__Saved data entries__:
▶

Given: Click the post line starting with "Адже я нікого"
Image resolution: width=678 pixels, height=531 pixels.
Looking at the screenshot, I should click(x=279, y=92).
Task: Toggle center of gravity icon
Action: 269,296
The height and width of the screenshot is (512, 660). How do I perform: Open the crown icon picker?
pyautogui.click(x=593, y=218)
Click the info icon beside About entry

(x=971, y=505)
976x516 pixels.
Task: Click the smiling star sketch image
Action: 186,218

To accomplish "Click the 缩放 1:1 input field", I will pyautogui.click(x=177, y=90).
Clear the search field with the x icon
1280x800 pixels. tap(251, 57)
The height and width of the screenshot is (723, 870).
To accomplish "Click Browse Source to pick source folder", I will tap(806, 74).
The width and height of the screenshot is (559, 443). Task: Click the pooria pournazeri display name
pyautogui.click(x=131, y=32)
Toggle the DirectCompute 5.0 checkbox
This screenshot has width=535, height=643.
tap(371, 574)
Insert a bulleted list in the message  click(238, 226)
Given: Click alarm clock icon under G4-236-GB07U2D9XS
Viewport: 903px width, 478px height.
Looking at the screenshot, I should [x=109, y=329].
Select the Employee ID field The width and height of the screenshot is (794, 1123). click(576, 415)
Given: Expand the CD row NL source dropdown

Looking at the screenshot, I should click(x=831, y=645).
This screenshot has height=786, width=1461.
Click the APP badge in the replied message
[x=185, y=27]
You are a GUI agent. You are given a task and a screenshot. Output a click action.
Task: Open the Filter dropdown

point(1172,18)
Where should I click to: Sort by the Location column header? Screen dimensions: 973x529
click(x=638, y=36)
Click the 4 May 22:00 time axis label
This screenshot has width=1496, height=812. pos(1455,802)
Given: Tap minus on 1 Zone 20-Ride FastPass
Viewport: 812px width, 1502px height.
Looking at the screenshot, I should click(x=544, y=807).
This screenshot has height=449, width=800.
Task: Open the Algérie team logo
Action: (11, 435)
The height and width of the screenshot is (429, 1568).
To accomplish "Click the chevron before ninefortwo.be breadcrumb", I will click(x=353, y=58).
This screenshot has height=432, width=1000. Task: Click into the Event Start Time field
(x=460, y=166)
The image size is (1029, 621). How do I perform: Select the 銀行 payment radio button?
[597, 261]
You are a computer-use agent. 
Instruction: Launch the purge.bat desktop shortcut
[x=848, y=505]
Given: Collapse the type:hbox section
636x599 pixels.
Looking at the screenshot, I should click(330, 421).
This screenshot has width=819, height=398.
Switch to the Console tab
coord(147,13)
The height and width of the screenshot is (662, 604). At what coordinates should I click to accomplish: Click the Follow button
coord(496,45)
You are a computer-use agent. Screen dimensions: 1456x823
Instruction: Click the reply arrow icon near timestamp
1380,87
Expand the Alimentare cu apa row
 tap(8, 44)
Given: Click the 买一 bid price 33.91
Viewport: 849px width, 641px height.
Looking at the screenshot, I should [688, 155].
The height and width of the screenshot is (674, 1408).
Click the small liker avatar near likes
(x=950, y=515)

◀

__Problem description__: Your answer should hold exactly the lines from the one containing "Given: Click the 买一 bid price 33.91" to the last line of the data, both included, and no others.

__Result below__:
Given: Click the 买一 bid price 33.91
Viewport: 849px width, 641px height.
Looking at the screenshot, I should [688, 155].
The height and width of the screenshot is (674, 1408).
Click the small liker avatar near likes
(x=950, y=515)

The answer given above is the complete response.